--- BEGIN ---
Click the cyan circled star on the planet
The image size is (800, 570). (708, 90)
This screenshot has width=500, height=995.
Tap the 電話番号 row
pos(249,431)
--- END ---
How many lines in the records above contain the string "cyan"? Case counts. Reply with the number alone.

1